# THE EXERCISE
In the text below on polyester packaging film, which glycol is the major component used to make the polyester resin?

# DOCUMENT SEGMENT
####

The present invention is directed to a biaxially oriented polyester film which is useful for packaging and preparation thereof.
High impact strength is required of wrapping material compounds for food and other goods. For this purpose, biaxially oriented nylons, polyethyleneterephthalates and polypropylenes have been employed. Biaxially oriented nylon films have good impact strength at low temperature and high pin-hole resistance, but are disadvantageous in that they are hygroscopic (unsatisfactory for long-term storage) and are hampered by poor printability due to non-uniform thickness of the film. On the other hand, biaxially oriented polyethyleneterephthalate films and biaxially oriented polypropylene films have good printability and excellent heat resistance along with high dimensional stability. However, these materials show poor impact strength and pin-hole resistance.
Accordingly, it is an object of the present invention to provide a biaxially oriented polyester film having excellent moisture-resistance, printability, impact strength, pin-hole resistance, conformity to the shape processing and processability at a low temperature, which can be effectively used for packaging, and preparation thereof.
In accordance with the present invention, there is provided a biaxially oriented polyester film prepared from a polyester resin obtained by polymerizing a glycol component comprising 1,3-propanediol as a major component with an acid component comprising terephthalic acid or dimethyl terephthalate as a major component, the resulting polyester film having a unit impact absorption energy of 1.0 or more.

####

# EXTRACTED ENTRIES

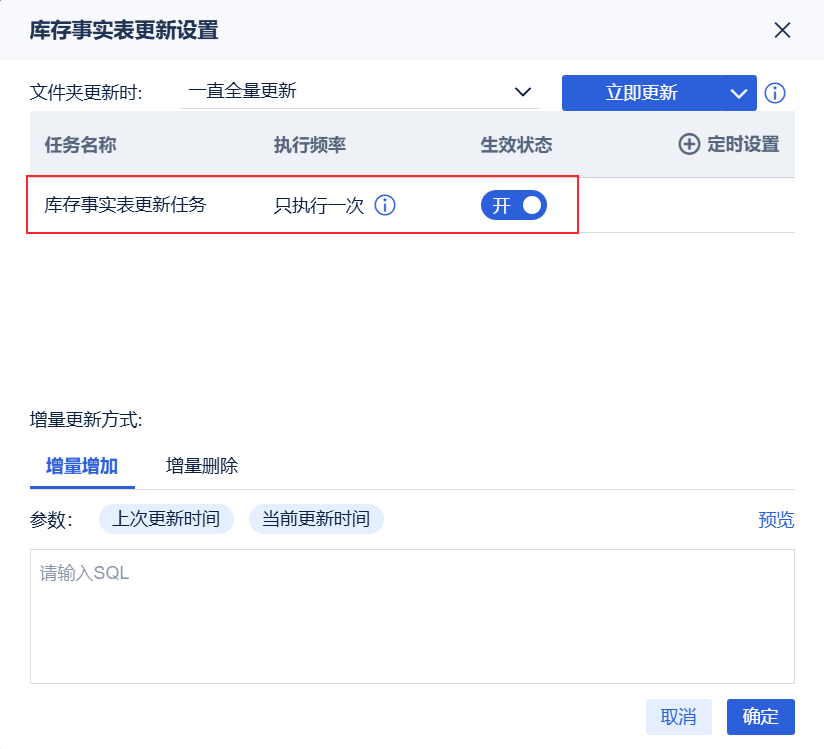The width and height of the screenshot is (824, 749).
Task: Confirm settings with the 确定 button
Action: [x=760, y=717]
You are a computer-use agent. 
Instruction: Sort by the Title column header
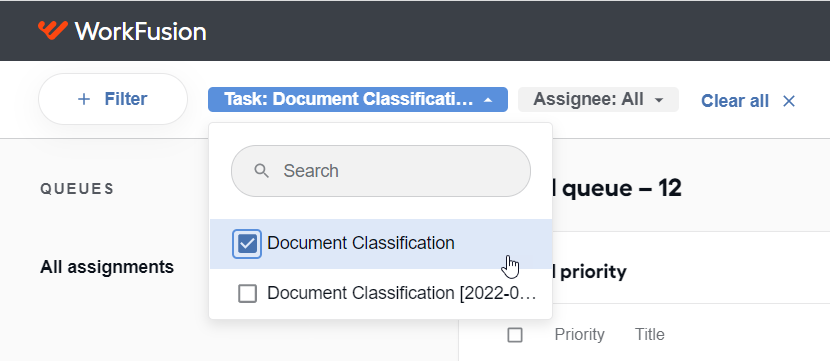coord(649,335)
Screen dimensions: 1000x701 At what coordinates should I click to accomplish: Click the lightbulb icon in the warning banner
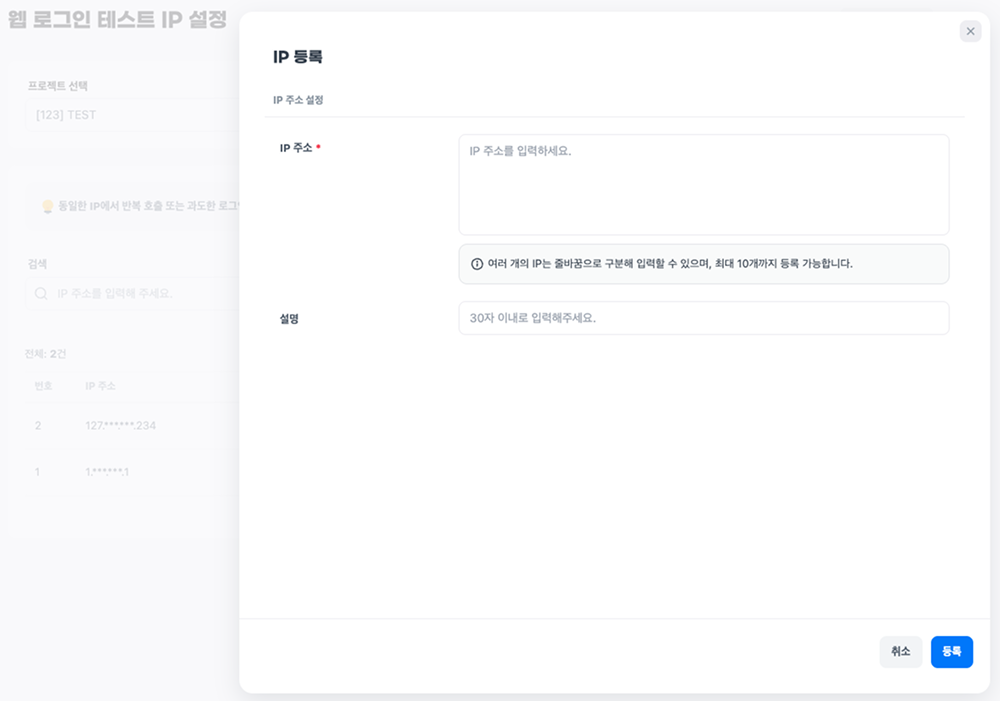click(46, 206)
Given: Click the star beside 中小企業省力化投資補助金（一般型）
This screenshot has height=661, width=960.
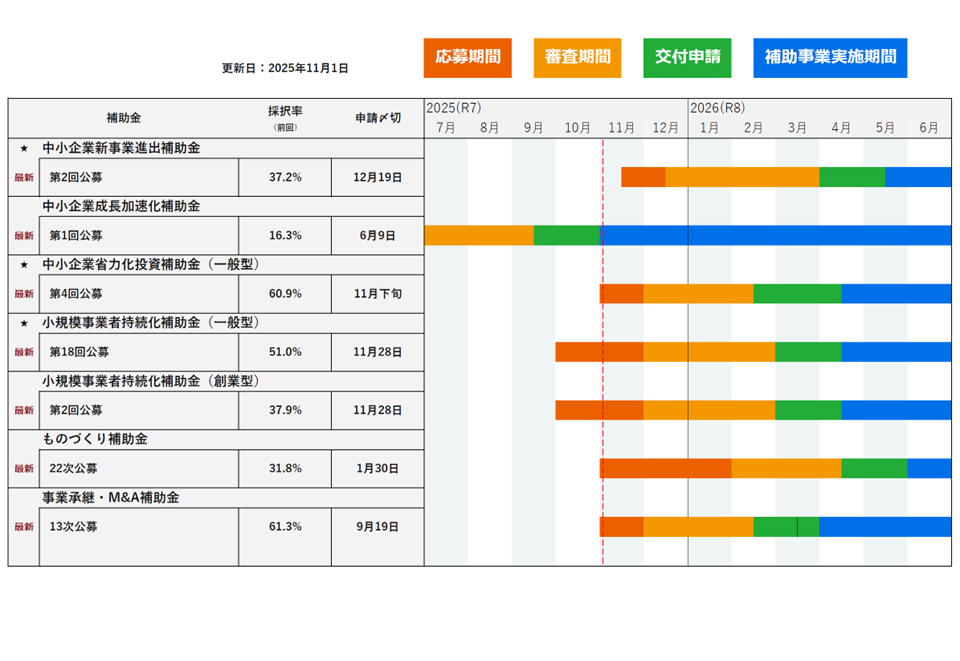Looking at the screenshot, I should [x=24, y=264].
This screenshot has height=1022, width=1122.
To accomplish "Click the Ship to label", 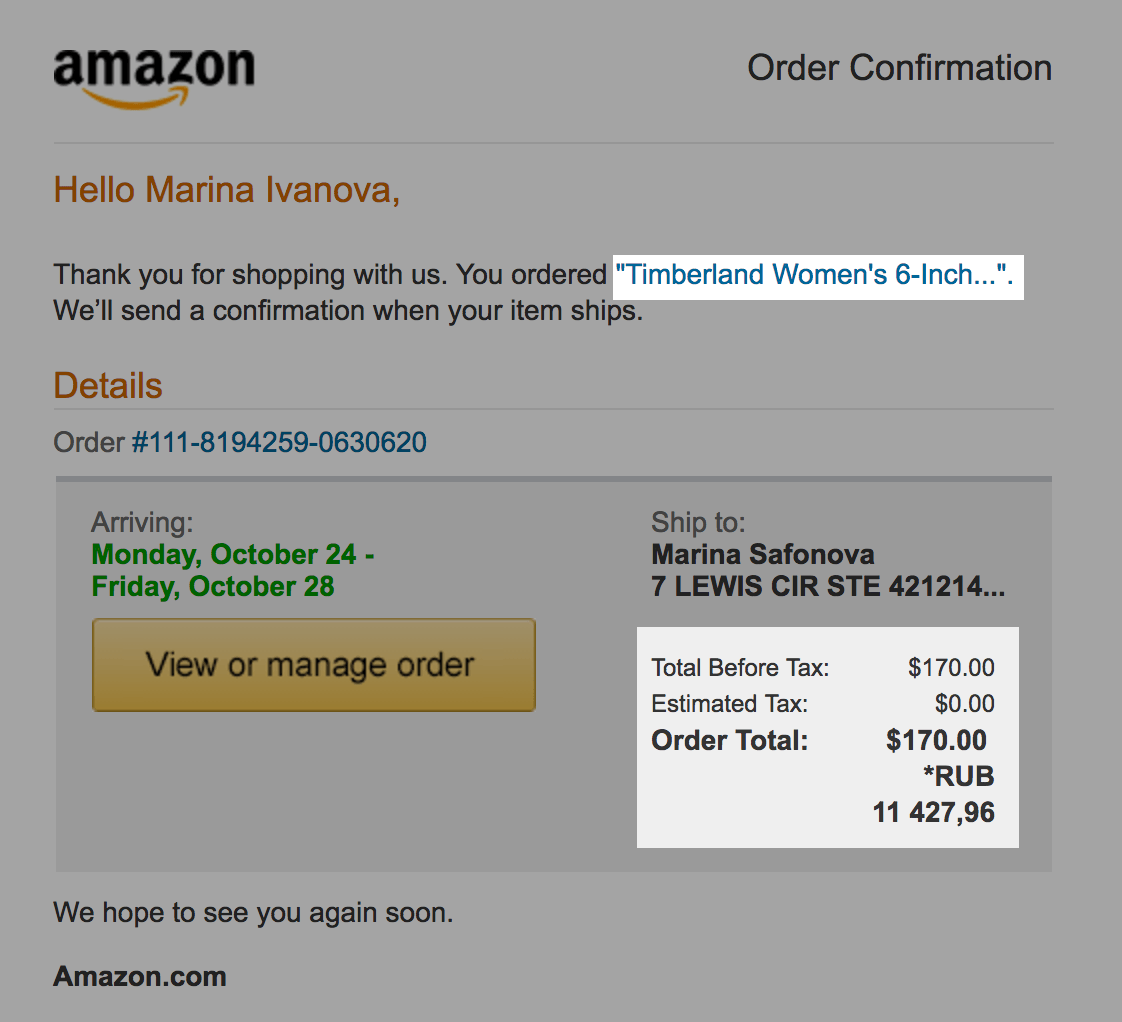I will [x=698, y=522].
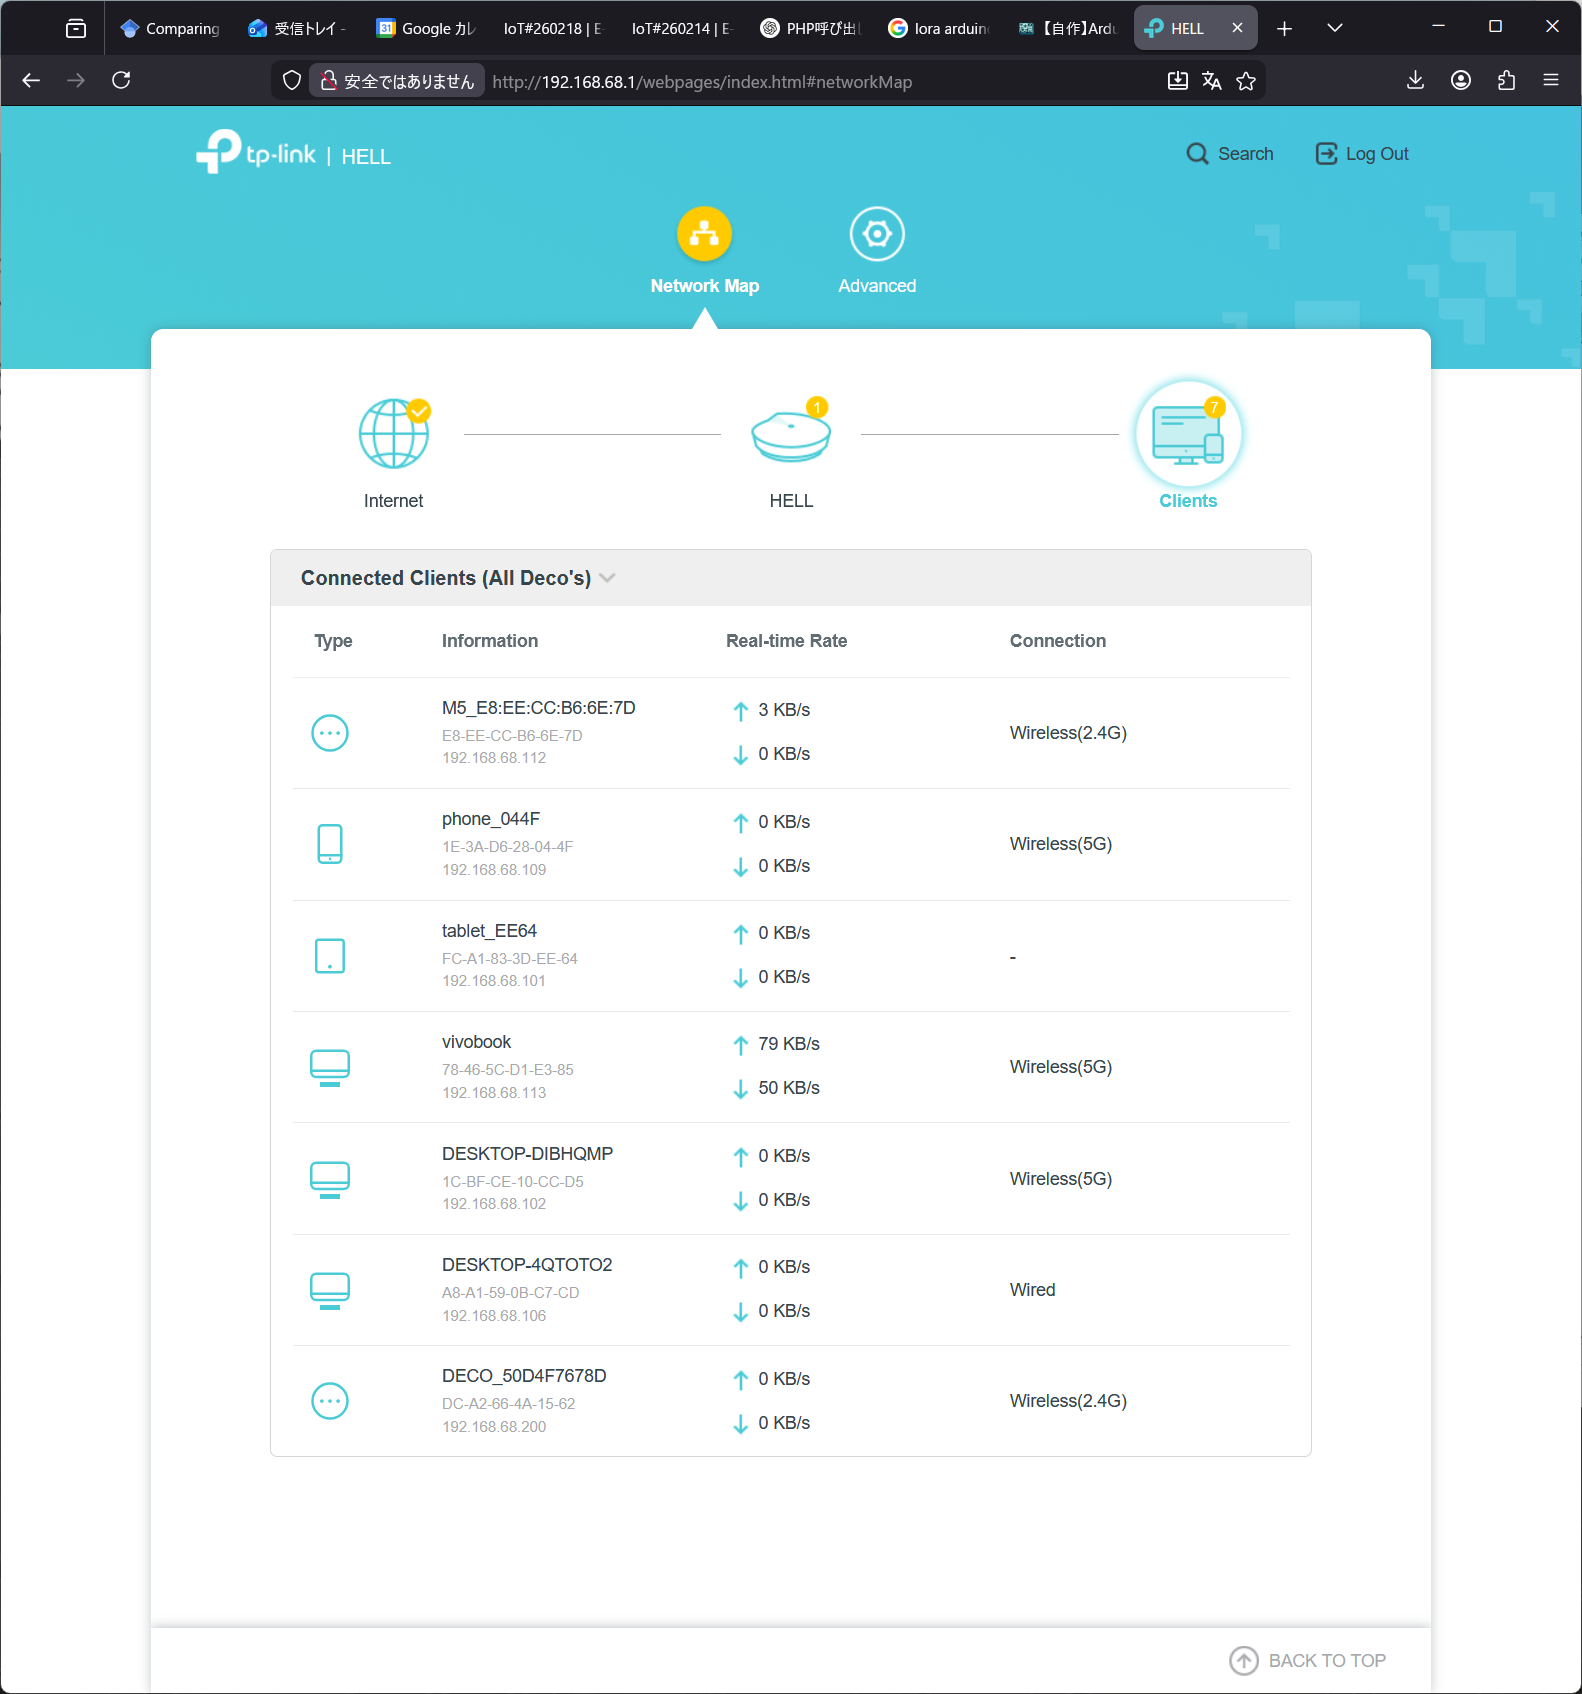The width and height of the screenshot is (1582, 1694).
Task: Select the HELL Deco router icon
Action: [790, 436]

####

# SOLUTION FOR THIS PROBLEM
1,3-propanediol